Agar memudahkan dalam memahami kata hikmah di atas, Syekh Abdullah asy-Syarqowi al-Khalwati memberi arti tentang tajrid dan isytighal. Tajrid adalah sebuah kondisi di mana seseorang tidak memiliki kesibukan duniawi. Sedangkan, isytighal adalah kondisi di mana seseorang memiliki kesibukan duniawi. Setelah itu, Syekh Abdullah asy-Syarqowi al-Khalwati menjelaskan bahwa keinginan untuk menjauhi semua sarana penghidupan duniawi dan tidak mau berpayah-payah dalam menjalaninya, padahal Allah telah menyediakan semua sarana itu untuk dijalani, bahkan saat menjalaninya agama tetap terjaga, sifat tamak tetap jauh, ibadah tiada terganggu, maka keinginan semacam itu merupakan syahwat yang tersamar. Dianggap “syahwat” karena ketidakmauan menjalani kehendak Allah dan lebih memilih kehendak sendiri. Dianggap “tersamar” karena sekalipun tampak seakan ingin menjauhi dunia dan mendekatkan diri kepada Allah, namun keinginan batin yang sebenarnya, tiada lain kecuali popularitas, hendak dianggap wali, dan dijadikan anutan.
Orang-orang arif menyatakan bahwa kedekatan manusia dengan seorang murid yang belum mencapai kesempurnaan dapat menjadi racun pembunuh bagi diri murid itu. Sebab murid itu akan terdorong untuk menjauhi kewajiban-kewajiban ibadah dan dzikirnya, dan menjadi amat tergantung pada pemberian orang lain. Sebaliknya, keinginan untuk bekerja dan berusaha keras mencari penghidupan duniawi, padahal Allah telah menyediakannya dengan mudah, tanpa berpayah-payah, maka sikap seperti itu merupakan kemunduran tekad karena telah terjadi ketergantungan pada makhluk, dan berpaling dari sang Khalik.

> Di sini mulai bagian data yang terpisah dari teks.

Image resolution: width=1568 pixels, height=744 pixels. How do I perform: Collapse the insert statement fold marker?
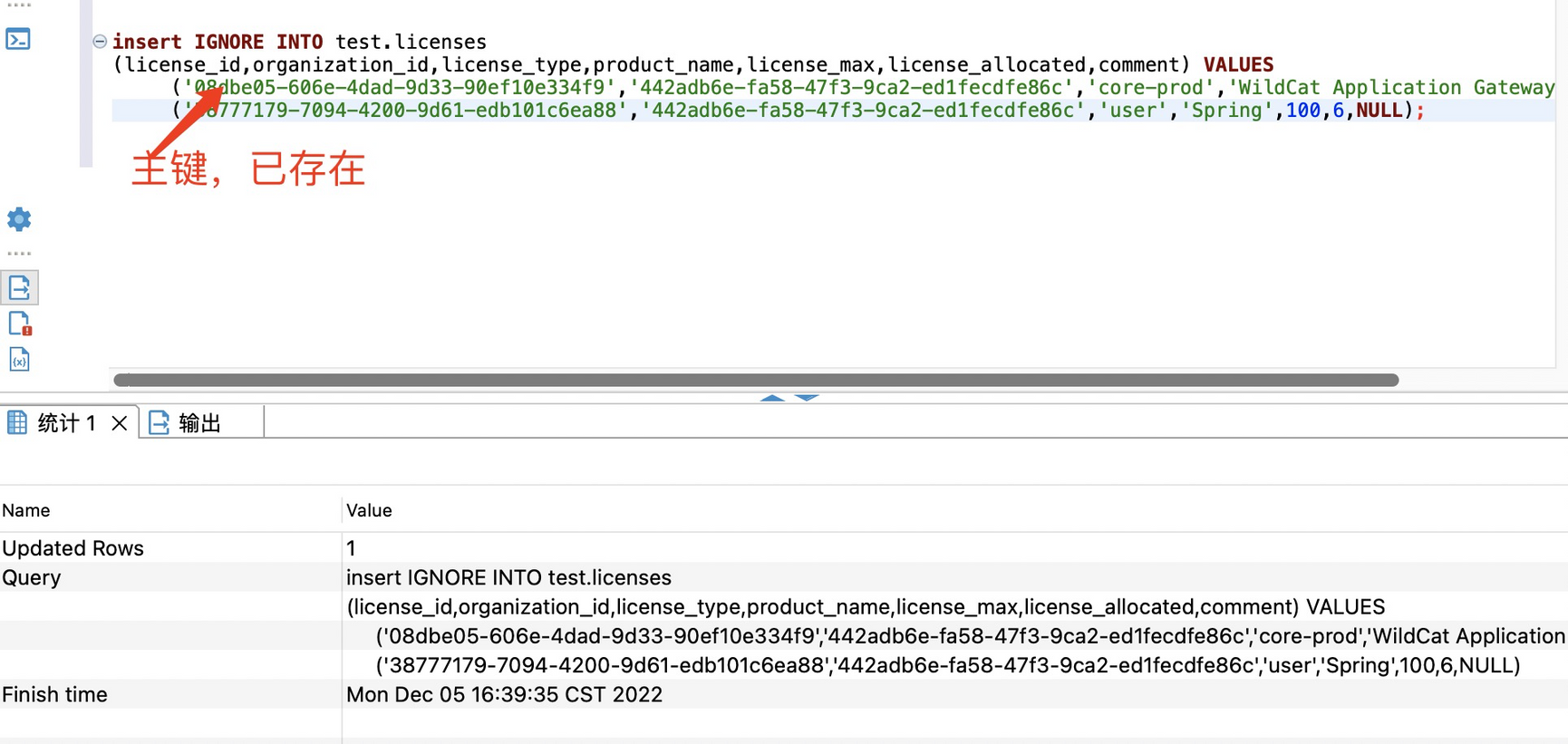100,42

Berinteraksi orang isytighal dapat menodai tekad luhur seorang murid. Maka menjadi wajib bagi seorang peniti jalan menuju Allah (salik) untuk tetap berdiam di tempat yang diridhoi, kecuali ada perintah, dan mesti mendapat pengawalan ketat agar tidak tergoda oleh bisikan setan dan tidak tercebur ke lautan keterasingan dan jauh dari Allah. Na’udzu billah. Demikian Syekh Abdullah asy-Syarqowi al-Khalwati memungkas penjelasannya.